Coalition for Equal Marriage
- Founded: 2012 (14 years ago)
- Type: Campaign organisation
- Purpose: Support same-sex marriage
- Region served: United Kingdom
- Key people: Conor Marron James Lattimore

= Coalition for Equal Marriage =

2012 campaign group for same-sex marriage in the UK

The Coalition for Equal Marriage is a British campaign group created in 2012 by Conor Marron and James Lattimore, a same-sex couple, to petition in support of civil marriages for gay couples.

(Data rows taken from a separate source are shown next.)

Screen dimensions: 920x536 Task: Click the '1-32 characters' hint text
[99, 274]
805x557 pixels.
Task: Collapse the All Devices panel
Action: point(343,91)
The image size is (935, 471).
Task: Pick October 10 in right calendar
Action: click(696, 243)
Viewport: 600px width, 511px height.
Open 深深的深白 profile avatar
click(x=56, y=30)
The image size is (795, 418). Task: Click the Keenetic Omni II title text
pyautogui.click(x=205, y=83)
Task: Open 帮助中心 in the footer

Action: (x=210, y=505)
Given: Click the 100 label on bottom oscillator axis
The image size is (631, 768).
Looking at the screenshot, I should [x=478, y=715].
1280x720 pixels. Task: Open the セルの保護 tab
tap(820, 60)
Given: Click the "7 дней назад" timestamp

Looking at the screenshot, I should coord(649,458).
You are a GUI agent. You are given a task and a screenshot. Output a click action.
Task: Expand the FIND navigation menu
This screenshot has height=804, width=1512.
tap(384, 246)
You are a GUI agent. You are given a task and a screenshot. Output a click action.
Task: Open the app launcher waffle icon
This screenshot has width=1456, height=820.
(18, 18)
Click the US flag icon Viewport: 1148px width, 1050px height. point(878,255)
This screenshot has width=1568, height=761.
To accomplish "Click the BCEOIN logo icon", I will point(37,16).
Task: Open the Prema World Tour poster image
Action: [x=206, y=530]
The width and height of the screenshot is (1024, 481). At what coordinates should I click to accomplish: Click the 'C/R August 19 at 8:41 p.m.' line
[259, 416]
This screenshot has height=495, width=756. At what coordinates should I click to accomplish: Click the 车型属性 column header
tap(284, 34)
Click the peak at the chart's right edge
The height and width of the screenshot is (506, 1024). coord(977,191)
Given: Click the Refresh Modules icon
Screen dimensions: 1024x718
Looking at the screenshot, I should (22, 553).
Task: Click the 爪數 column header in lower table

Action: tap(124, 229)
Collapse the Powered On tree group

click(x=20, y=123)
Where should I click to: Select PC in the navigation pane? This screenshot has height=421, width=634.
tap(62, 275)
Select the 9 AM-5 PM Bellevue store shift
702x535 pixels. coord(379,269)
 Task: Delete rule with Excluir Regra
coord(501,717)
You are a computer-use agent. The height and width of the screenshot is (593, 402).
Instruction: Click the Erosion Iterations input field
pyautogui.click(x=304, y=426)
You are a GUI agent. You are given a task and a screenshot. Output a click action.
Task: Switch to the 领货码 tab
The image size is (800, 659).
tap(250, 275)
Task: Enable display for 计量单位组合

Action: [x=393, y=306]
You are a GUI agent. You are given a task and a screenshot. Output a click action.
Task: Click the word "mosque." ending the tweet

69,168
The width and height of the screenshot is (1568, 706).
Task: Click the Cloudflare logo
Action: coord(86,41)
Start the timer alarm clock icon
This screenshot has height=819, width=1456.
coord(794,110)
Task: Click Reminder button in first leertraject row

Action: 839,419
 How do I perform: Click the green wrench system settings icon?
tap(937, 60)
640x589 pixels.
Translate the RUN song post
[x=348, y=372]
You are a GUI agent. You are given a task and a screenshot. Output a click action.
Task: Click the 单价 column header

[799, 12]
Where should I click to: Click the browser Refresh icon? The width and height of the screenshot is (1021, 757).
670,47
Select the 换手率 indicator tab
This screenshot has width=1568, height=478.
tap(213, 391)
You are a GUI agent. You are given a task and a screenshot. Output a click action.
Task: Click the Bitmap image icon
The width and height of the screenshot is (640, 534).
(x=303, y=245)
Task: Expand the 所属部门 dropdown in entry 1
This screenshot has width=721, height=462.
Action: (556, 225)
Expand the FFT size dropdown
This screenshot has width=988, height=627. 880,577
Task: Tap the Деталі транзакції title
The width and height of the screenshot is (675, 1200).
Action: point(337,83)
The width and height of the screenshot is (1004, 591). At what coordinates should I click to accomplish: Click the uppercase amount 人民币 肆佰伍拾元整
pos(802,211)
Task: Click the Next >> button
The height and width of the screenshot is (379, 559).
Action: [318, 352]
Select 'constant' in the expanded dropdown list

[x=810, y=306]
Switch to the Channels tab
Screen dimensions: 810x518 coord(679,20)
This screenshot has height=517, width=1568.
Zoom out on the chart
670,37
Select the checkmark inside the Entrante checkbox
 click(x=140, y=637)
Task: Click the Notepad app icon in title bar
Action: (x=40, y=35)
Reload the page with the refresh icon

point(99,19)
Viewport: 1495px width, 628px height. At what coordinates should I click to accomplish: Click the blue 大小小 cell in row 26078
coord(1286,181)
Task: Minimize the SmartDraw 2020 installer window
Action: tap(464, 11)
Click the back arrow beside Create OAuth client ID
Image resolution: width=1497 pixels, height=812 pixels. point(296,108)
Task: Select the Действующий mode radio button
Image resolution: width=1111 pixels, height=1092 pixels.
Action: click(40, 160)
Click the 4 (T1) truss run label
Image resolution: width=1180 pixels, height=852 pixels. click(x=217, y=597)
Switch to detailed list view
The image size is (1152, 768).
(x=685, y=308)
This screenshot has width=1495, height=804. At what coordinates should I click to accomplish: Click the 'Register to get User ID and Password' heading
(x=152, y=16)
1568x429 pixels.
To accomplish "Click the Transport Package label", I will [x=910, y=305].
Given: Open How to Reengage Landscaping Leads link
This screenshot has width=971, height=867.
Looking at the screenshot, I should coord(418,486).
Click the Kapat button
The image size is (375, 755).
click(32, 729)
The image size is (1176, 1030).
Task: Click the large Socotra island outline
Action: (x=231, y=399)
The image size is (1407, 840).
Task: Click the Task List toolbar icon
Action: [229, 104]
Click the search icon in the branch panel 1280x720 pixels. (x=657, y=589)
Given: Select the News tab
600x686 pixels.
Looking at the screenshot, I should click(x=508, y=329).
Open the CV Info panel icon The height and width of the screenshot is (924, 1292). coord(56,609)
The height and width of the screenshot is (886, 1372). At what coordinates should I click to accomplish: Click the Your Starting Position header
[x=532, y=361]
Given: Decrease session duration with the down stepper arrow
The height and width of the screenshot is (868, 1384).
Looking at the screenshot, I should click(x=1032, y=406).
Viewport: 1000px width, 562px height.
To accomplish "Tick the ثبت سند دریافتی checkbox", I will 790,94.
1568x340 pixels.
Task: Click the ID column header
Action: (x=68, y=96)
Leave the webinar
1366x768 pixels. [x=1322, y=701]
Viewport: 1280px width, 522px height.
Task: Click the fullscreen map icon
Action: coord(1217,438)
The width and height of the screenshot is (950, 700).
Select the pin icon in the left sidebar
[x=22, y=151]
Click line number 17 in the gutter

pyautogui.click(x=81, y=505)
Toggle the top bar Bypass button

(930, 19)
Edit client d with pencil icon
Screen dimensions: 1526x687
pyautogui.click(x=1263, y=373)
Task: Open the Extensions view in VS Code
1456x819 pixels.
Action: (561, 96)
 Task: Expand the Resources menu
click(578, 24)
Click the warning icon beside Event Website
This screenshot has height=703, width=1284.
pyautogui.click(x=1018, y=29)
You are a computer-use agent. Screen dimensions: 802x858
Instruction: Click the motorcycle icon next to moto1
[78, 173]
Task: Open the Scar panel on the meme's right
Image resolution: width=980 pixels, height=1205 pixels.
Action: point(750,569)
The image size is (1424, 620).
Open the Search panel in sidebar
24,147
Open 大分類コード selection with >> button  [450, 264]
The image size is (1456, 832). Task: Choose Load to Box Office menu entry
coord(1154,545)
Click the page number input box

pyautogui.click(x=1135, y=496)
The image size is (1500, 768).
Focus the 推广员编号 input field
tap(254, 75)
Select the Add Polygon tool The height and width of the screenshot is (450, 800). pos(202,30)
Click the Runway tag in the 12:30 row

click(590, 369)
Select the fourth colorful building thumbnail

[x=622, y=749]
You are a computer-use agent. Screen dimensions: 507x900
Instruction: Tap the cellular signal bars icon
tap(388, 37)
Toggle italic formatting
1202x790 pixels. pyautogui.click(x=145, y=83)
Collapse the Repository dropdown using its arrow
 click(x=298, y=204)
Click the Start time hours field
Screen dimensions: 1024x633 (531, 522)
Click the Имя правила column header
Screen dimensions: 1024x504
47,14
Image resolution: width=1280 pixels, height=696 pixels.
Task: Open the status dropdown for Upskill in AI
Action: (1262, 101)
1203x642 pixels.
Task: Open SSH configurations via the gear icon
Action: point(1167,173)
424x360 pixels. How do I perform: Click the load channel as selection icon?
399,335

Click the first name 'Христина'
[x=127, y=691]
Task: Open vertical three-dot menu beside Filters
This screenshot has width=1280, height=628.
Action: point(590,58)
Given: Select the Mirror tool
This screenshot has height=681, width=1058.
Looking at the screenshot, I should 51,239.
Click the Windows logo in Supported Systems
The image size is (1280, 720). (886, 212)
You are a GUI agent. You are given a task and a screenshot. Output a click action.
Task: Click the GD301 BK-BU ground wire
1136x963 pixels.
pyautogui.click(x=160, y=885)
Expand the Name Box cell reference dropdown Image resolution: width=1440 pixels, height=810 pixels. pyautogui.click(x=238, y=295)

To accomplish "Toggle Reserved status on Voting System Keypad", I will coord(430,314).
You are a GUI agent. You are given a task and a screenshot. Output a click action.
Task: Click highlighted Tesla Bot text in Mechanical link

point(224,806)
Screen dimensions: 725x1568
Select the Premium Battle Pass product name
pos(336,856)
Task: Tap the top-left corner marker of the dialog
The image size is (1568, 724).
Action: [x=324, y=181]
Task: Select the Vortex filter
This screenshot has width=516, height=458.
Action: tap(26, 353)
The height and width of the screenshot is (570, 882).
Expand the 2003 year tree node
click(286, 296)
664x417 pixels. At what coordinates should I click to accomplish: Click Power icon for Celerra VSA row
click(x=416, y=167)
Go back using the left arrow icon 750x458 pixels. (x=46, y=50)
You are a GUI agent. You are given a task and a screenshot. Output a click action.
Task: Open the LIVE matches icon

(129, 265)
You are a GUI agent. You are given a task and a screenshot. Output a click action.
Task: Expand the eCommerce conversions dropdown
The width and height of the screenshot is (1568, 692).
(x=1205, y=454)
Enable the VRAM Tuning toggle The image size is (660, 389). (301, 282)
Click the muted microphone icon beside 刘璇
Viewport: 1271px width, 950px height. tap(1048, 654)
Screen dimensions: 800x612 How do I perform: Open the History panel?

The Coalition for Equal Marriage was created in response to the Coalition for Marriage, a Christian group campaigning against same-sex marriage in the United Kingdom.

The coalition's website states the campaign started after Lattimore read a BBC News article regarding the Coalition for Marriage and seeing a comment from Lord Carey stating "The avowed intention to widen the scope of marriage as we see before us is a hostile strike, which rather than strengthening marriage, will destroy its meaning and diminish its importance drastically". Lattimore and his partner began working on the site and mimicked the look and design of the Coalition for Marriage website as a spoof, with Facebook and Twitter campaigns launched a day later. Signatures reached 10,000 roughly ten days afterwards and 40,000 signatures in April 2012.

==Signing of Nick Clegg==
Deputy Prime Minister Nick Clegg has signed the Coalition for Equal Marriage petition, and in an interview for The Independent Clegg was reported to have called it "a matter of how, not whether, equal marriage becomes legal in England and Wales."

Conor Marron, co-founder of the Coalition for Equal Marriage, released a statement thanking Nick Clegg and the MPs "who have voiced their position on the subject".

==Sponsors==
The Coalition for Equal Marriage is sponsored by many organisations, including LGBT organisations, anti-bullying groups, charities, political parties, human rights groups and activists, religions and religious groups, community groups, and also media companies.

===Secular and humanist organisations===

- British Humanist Association
- The Gay & Lesbian Humanist Association
- Humanist & Secularist Liberal Democrats
- National Secular Society
- Pink Triangle Trust
- Rationalist Association

===LGBT and human rights organisations===

- Consortium
- LAGLA – Lesbian and Gay Lawyers
- NUSLGBT
- Peter Tatchell Foundation
- The Rainbow Project
- Scottish Transgender Alliance
- Stonewall
- T-Form

===University and community groups===

- GRIN
- LGBT Union
- Metro
- NUSScotlandLGBT
- Proud Voices
- Pink Singers
- Space Youth Project

===Political groups===

- LGBT Labour
- LGBT+ Liberal Democrats
- LGBTIQ Green Party
- LGBTory
- Liberal Youth Scotland

===Media===

- Attitude magazine
- Bi Community News magazine
- Gay Times magazine
- Gaydar
- Gaydar Radio radio station
- Gaydio radio station
- PinkNews online newspaper
- Polari Magazine
- The Pod Delusion
- So So Gay

===Religious organisations===

- KeshetUK
- Lesbian Gay Christians
- Liberal Judaism (United Kingdom)
- MCC – Metropolitan Community Church of North London
- Neo-Druidism
- OneSpirit Interfaith Organization
- Sarbat.net, an LGBT Sikh organisation
- Wicca

==Advertising==
Mike Buonaiuto created a viral advertisement on behalf of C4EM for release in late April 2012, with a teaser available before. The teaser features stills from the advert to the speech of David Cameron at the Conservative Party conference in 2011, when he announced "I don't support gay marriage in spite of being a Conservative. I support gay marriage because I am a Conservative."

On 25 April 2012, Buonaiuto's short film was released encouraging support for the government plans to legislate in favour of equal civil marriage rights for LGBT people. The video shows British army members returning home to their families, with one reunion turning into a marriage proposal between a same-sex couple. The argument put forth in the video and by Buonaiuto directly is that if gay and straight people can fight in the army together, then they should be able to love and get married the same. Supporting parties, gave their backing to the short film, while PinkNews advertised it directly on their website.
The full advertisement reached 500,000 views in less than one week.